VARCHAR: Extract metadata from iSeries / DB400

Hi

When extracting metadata from an iSeries file, Clover maps VARCHAR(11) to BYTE(11). When running the graph, the field is filled, but the text is not useable/readable.

We are using the jt400.jar driver (AS400JDBC from IBM).

I tried to change the fieldtype of the receiving field to other formats (string, etc.), but this results in runtime errors.

Any suggestions how to receive the proper content of the file ?

Thanks
Otto Brunner

Hi Otto,

Generally speaking, varchar should be always mapped to string. It is quite unusual that the default in your case is byte. I would like to know a few more details, please:

  1. What version of CloverETL do you have?
  2. Send me the graph run log containing the mentioned runtime errors.
  3. Send me your jdbc driver. I downloaded my own but I would like to have the same version as you.
  4. Externalize your DB connection and send it to me, without any sensitive information like password.
  5. If the error message contains any identifier of the record that caused the error, send me the value from the varchar field.
  6. Send me the create statement of the DB table you are using.

Thanks.

Hi Lubos

Sorry, It took some time to prepare testcases.

Meanwhile we think our problems are not caused by the VARCHAR, but by a strange “character code set identifier (CCSID)“ on field level. We created 2 test files as extracts from the production files (using SELECT INTO) and a graph to download the file content (see ZIP-file). In both cases we get “unusable” data in Clover.

In our test case 3 we can fix the problem when modifying the CCSID for the whole file to 37 (CHGPF command), but with test case 2 this does not work.

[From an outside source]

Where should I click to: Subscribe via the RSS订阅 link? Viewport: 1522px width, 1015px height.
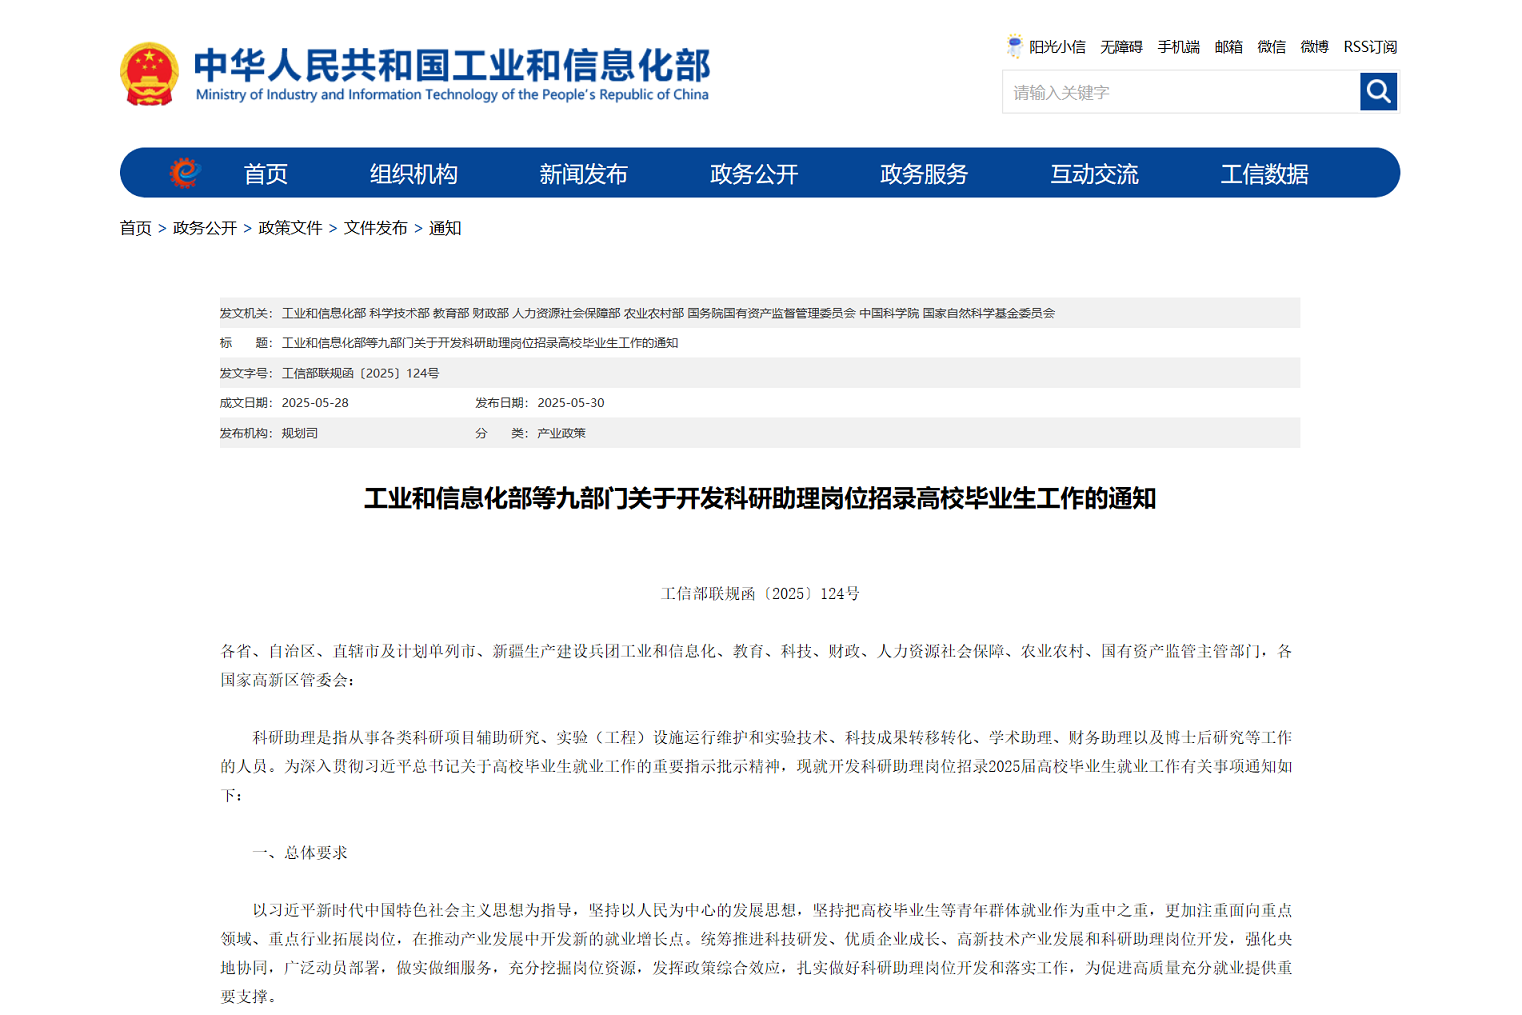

We use CloverETL 4.3.0.15.

If you need further info, do not hesitate to contact me.

Best regards
Otto

Otto,

no need for apologies, thanks for the detailed description. It is an interesting situation.

Is there any chance that you could try some other driver (a newer version for instance)?

What is the version of the DB?

And what encoding is configured in the DB itself?

Thank you.

Hi Lubos

  1. I tested also jt400-9.1.jar from the jtopen-package. It made no difference
  2. The iSeries Release is V7R1M0
  3. The iSeries-“DB” is not really a database, only a collection of files with a SQL-Frontend on top of it. so every file has its own encoding (CCSID). The system value for CCSID on this machine is 65535, but the files have normally 37

I looked through some more documentation and websites. From the JDBC FAQ:

Why is the Toolbox JDBC returning EBCDIC characters to my Java program?
Normally, the Toolbox JDBC driver will translate EBCDIC characters to Unicode Strings automatically. If it appears to be returning untranslated EBCDIC characters instead, then it is likely that the field in the IBM i database is tagged with CCSID 65535. The Toolbox JDBC driver recognizes this CCSID as a field that should not be translated. To avoid this behavior, tag fields on the IBM i that you want to be translated, with a valid CCSID. Alternately, you can set the “translate binary” connection property to “true”, which instructs the JDBC driver to translate all fields, including those tagged with CCSID 65535. The easiest way to do this is to add
“translate binary=true”
to the end of the URL used when connecting to the database.

I added this property to the advanced parameters of the connection and my problems are solved ! :smiley:

Thanks anyway
Otto

Thank you for the update, Otto. This is very interesting. Hopefully, some other users will benefit from it too.